Cell experiment:

Mouse BV2 microglial cells are maintained in DMEM, supplemented with 5 % FBS and 1 % antibiotic–antimycotic in a humidified incubator with 5 % CO2 at 37℃. Neochlorogenic acid and Dexamethasone as positive control are dissolved in DMSO to a final concentration of 10 mM for the stock solution. Treatments with LPS and/or Neochlorogenic acid are carried out under serum-free conditions. Effects of Neochlorogenic acid are measured on cell viability in lipopolysaccharide (LPS)-stimulated BV2 microglial cells. The cells are treated with or without LPS (4 μg/ml) and Neochlorogenic acid (10, 50, and 100 μM) for 24 h. Dexamethasone (10 μM) is used for positive control. Cell viability is confirmed by the MTT assay. The medium was removed from the wells, MTT was added, and the samples were then incubated for 3 h at 37℃. The formazan crystals were dissolved by adding DMSO, and the absorbance values were measured at 540 nm using a microplate reader[1].

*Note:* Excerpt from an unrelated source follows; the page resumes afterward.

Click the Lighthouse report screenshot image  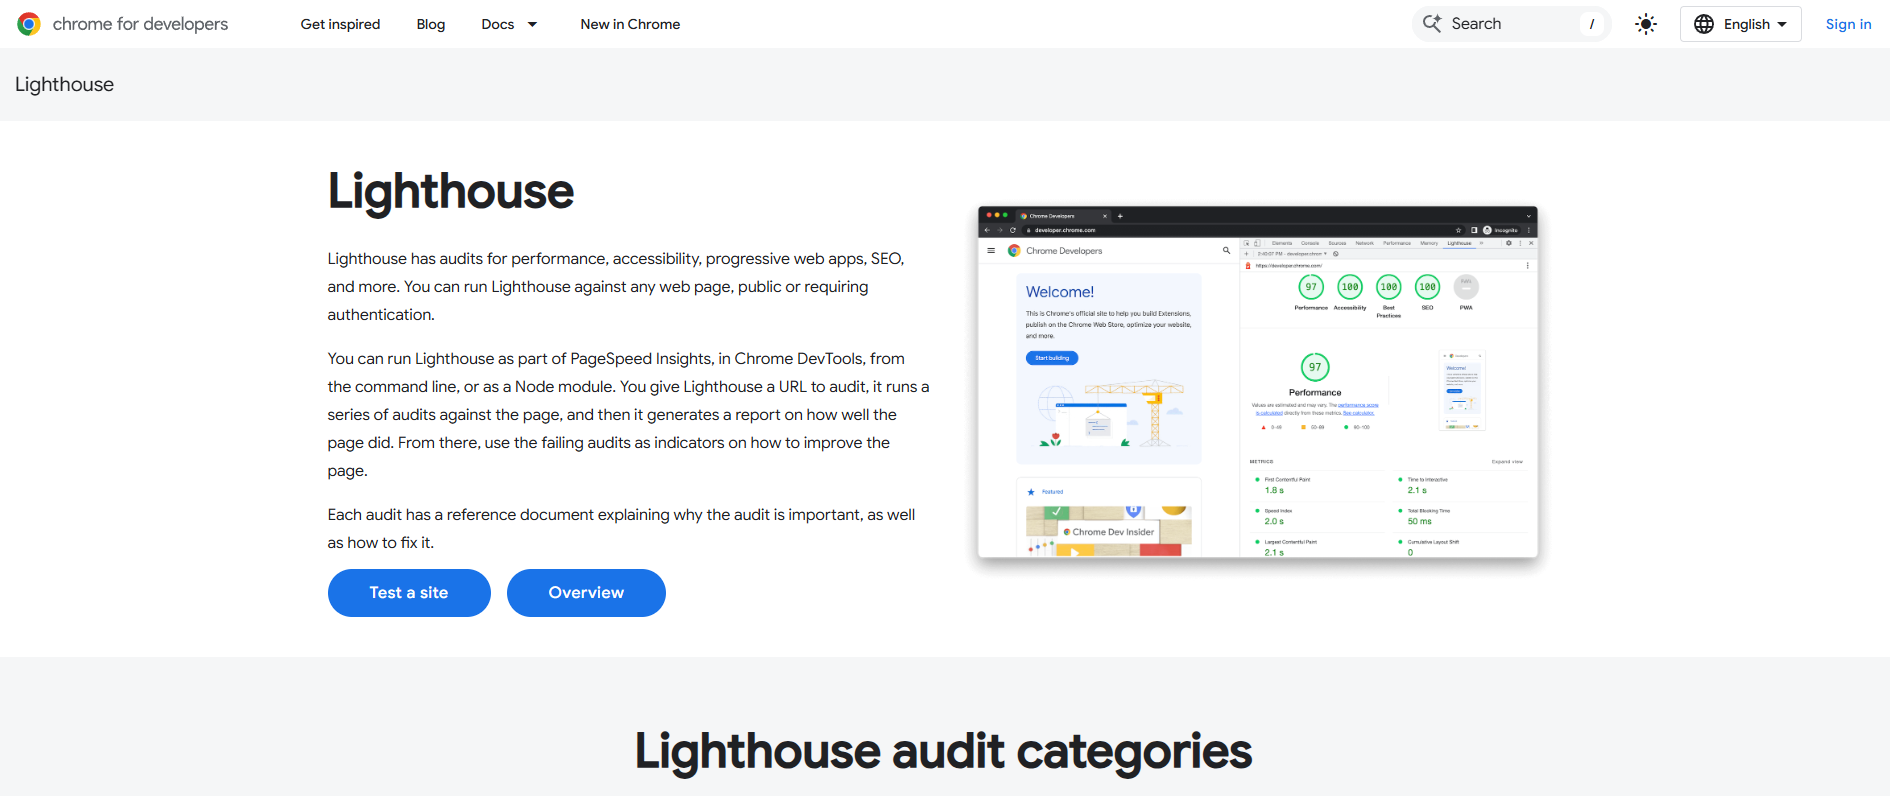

Neochlorogenic acid is a natural polyphenolic compound found in dried fruits and other plants. Neochlorogenic acid inhibits the production of TNF-α and IL-1β. Neochlorogenic acid suppresses iNOS and COX-2 protein expression. Neochlorogenic acid also inhibits phosphorylated NF-κB p65 and p38 MAPK activation.

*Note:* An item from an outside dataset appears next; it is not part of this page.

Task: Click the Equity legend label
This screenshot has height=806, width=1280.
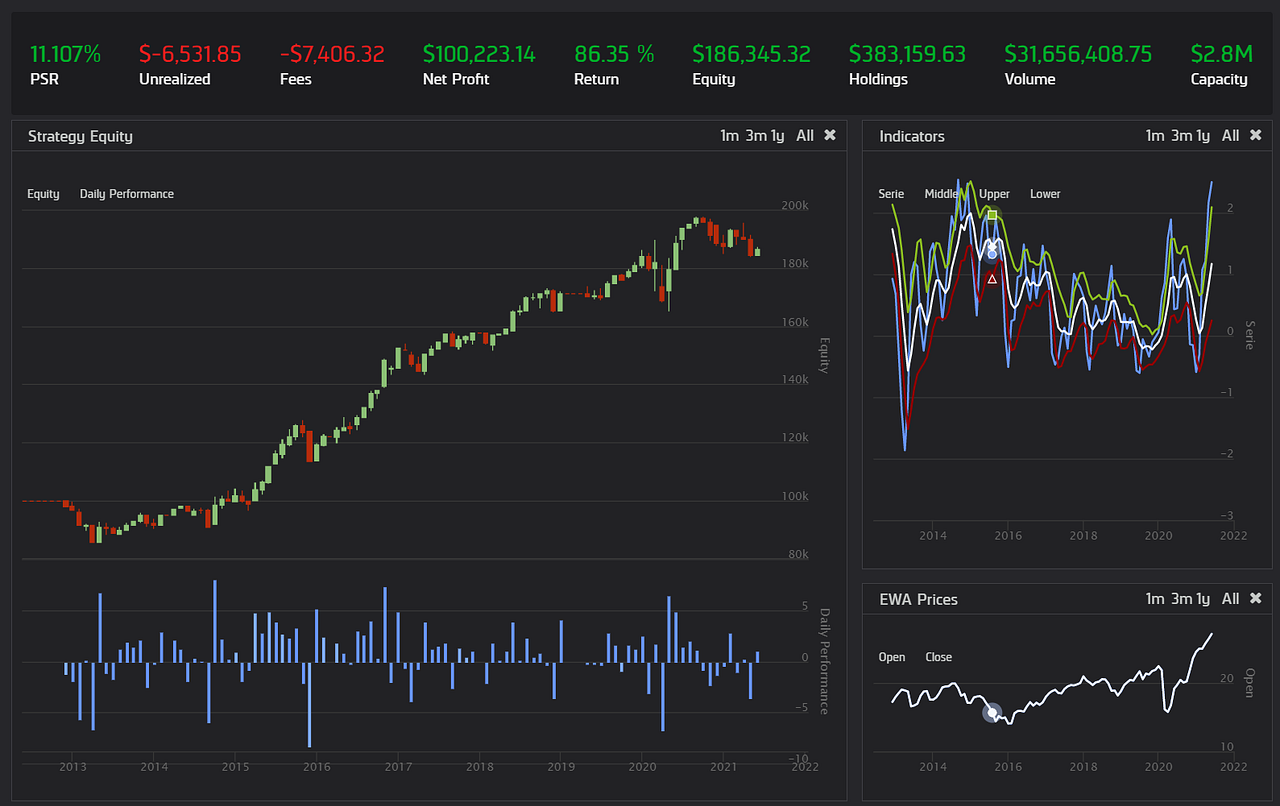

Neochlorogenic acid (NCA) shows a reduction of lipopolysaccharide (LPS)-induced NO production by suppressing iNOS and COX-2 protein expression and production of pro-inflammatory cytokines, such as TNF-α and IL-1β, in BV2 microglia cells. In addition, phosphorylated p38 MAPK and NF-κB p65 are also inhibited by Neochlorogenic acid in activated microglia. iNOS and COX-2 levels are increased in LPS-induced BV2 cells, but this increase is significantly inhibited after treatment with 50 and 100 μM Neochlorogenic acid[1].

References:
[1]. Kim M, et al. Neochlorogenic Acid Inhibits Lipopolysaccharide-Induced Activation and Pro-inflammatory Responses in BV2 Microglial Cells. Neurochem Res. 2015 Sep;40(9):1792-8.